PROVIDED RECORDS:
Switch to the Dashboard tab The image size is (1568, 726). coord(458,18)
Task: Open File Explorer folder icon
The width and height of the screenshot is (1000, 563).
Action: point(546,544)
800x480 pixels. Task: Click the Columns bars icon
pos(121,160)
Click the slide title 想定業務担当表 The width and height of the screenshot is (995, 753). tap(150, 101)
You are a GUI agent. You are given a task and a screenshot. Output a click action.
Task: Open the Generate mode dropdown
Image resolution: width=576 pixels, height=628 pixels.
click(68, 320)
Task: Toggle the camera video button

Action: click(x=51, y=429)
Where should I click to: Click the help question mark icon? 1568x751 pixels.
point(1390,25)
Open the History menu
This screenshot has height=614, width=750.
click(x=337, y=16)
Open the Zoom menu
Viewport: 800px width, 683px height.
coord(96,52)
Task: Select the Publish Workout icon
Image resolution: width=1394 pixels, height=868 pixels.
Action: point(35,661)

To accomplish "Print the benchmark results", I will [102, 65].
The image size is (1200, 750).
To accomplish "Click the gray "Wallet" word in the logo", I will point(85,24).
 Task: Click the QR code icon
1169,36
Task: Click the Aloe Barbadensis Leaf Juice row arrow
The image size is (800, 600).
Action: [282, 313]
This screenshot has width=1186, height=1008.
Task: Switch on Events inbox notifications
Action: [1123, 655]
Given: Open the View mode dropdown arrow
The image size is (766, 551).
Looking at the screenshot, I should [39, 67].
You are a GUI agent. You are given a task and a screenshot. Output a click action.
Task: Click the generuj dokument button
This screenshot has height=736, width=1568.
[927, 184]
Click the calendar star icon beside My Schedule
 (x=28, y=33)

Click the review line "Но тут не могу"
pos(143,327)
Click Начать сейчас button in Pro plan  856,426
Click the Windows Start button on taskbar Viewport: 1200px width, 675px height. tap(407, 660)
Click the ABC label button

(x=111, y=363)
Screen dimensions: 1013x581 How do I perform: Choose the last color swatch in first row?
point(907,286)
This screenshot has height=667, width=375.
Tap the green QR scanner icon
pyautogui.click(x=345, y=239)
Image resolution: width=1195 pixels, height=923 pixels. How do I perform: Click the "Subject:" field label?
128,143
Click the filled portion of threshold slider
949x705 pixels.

WORK INSTRUCTIONS:
Would you please write out, exactly and with no other lines, the stretch of the listing above from the line containing "Task: Open File Explorer folder icon" through the line containing "Task: Open the Generate mode dropdown"?

RESULT FOR THIS TASK:
Task: Open File Explorer folder icon
The width and height of the screenshot is (1000, 563).
Action: point(546,544)
800x480 pixels. Task: Click the Columns bars icon
pos(121,160)
Click the slide title 想定業務担当表 The width and height of the screenshot is (995, 753). tap(150, 101)
You are a GUI agent. You are given a task and a screenshot. Output a click action.
Task: Open the Generate mode dropdown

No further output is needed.